■ **TASK DETAILS**
Render the entries from the start through the line containing "Action: pyautogui.click(x=57, y=527)" as a JSON list of strings, one string per line, leaving out blank lines.

[Target position entries]

***

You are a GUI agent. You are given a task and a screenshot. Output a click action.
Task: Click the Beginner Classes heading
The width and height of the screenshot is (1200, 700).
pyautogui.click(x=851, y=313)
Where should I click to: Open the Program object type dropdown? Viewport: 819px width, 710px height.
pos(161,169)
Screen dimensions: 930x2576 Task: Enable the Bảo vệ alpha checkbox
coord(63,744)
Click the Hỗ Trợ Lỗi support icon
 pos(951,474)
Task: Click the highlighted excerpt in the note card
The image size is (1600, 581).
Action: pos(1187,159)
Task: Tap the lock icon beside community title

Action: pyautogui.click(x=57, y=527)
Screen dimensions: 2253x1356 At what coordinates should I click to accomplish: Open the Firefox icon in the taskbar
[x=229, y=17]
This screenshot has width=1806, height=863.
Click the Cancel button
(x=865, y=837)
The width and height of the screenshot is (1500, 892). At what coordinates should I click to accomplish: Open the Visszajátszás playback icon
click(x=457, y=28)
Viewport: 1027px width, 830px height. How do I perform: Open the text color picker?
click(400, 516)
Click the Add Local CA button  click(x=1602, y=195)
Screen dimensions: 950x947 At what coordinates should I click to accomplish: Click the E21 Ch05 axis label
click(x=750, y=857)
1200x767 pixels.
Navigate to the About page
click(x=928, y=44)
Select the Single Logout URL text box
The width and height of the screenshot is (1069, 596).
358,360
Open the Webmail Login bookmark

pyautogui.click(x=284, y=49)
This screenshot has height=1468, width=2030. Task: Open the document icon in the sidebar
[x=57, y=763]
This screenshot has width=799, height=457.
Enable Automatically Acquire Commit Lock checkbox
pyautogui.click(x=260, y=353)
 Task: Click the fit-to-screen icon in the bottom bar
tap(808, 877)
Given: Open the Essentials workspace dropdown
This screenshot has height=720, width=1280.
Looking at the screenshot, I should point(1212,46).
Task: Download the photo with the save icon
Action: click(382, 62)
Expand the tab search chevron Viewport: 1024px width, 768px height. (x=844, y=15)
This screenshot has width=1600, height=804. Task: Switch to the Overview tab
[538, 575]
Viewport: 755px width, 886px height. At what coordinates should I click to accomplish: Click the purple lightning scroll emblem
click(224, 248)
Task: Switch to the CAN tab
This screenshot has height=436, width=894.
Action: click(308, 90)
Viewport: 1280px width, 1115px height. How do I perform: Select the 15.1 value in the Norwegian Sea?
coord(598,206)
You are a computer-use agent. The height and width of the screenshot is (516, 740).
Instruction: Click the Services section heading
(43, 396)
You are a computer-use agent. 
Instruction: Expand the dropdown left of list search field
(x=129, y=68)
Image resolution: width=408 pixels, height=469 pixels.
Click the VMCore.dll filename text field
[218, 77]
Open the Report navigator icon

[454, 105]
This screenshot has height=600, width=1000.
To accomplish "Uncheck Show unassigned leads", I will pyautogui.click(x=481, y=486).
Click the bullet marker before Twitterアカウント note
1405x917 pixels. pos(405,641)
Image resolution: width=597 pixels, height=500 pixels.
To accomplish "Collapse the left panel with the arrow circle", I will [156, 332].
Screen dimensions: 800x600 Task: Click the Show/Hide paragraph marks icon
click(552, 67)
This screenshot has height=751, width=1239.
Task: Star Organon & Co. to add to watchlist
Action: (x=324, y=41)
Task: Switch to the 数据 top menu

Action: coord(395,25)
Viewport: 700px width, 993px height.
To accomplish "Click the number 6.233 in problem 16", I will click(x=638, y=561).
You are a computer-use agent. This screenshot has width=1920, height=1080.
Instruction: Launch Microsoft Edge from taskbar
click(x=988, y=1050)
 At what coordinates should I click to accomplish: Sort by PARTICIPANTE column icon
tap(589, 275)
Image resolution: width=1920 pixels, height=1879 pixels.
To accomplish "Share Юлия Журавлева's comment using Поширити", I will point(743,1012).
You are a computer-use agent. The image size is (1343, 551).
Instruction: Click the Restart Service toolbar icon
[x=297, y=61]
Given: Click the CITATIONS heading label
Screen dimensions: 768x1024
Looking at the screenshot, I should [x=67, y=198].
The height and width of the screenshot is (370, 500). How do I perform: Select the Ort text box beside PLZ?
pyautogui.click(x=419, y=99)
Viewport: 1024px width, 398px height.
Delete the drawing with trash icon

***

■ **IN RESPONSE**
[
  "You are a GUI agent. You are given a task and a screenshot. Output a click action.",
  "Task: Click the Beginner Classes heading",
  "The width and height of the screenshot is (1200, 700).",
  "pyautogui.click(x=851, y=313)",
  "Where should I click to: Open the Program object type dropdown? Viewport: 819px width, 710px height.",
  "pos(161,169)",
  "Screen dimensions: 930x2576 Task: Enable the Bảo vệ alpha checkbox",
  "coord(63,744)",
  "Click the Hỗ Trợ Lỗi support icon",
  " pos(951,474)",
  "Task: Click the highlighted excerpt in the note card",
  "The image size is (1600, 581).",
  "Action: pos(1187,159)",
  "Task: Tap the lock icon beside community title",
  "Action: pyautogui.click(x=57, y=527)"
]